Under this task are some entries; return every one of them exactly.

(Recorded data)
------------------------------------

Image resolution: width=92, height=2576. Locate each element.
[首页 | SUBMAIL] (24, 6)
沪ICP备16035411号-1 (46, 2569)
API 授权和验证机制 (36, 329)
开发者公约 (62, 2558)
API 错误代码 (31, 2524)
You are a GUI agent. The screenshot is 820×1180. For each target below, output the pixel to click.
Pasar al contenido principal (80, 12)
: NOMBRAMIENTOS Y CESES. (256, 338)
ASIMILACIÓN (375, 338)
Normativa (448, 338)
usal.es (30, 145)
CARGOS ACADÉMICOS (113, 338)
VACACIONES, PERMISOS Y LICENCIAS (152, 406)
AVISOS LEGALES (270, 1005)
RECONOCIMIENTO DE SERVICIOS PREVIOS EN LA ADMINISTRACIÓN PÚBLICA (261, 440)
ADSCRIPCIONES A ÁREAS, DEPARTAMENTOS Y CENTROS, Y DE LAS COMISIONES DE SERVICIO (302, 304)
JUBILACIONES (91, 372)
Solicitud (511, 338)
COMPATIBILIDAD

------------------------------------

Answer to this problem>
Image resolution: width=92, height=2576. Locate each element.
[首页 | SUBMAIL] (24, 6)
沪ICP备16035411号-1 (46, 2569)
API 授权和验证机制 (36, 329)
开发者公约 (62, 2558)
API 错误代码 (31, 2524)
You are a GUI agent. The screenshot is 820×1180. For each target below, output the pixel to click.
Pasar al contenido principal (80, 12)
: NOMBRAMIENTOS Y CESES. (256, 338)
ASIMILACIÓN (375, 338)
Normativa (448, 338)
usal.es (30, 145)
CARGOS ACADÉMICOS (113, 338)
VACACIONES, PERMISOS Y LICENCIAS (152, 406)
AVISOS LEGALES (270, 1005)
RECONOCIMIENTO DE SERVICIOS PREVIOS EN LA ADMINISTRACIÓN PÚBLICA (261, 440)
ADSCRIPCIONES A ÁREAS, DEPARTAMENTOS Y CENTROS, Y DE LAS COMISIONES DE SERVICIO (302, 304)
JUBILACIONES (91, 372)
Solicitud (511, 338)
COMPATIBILIDAD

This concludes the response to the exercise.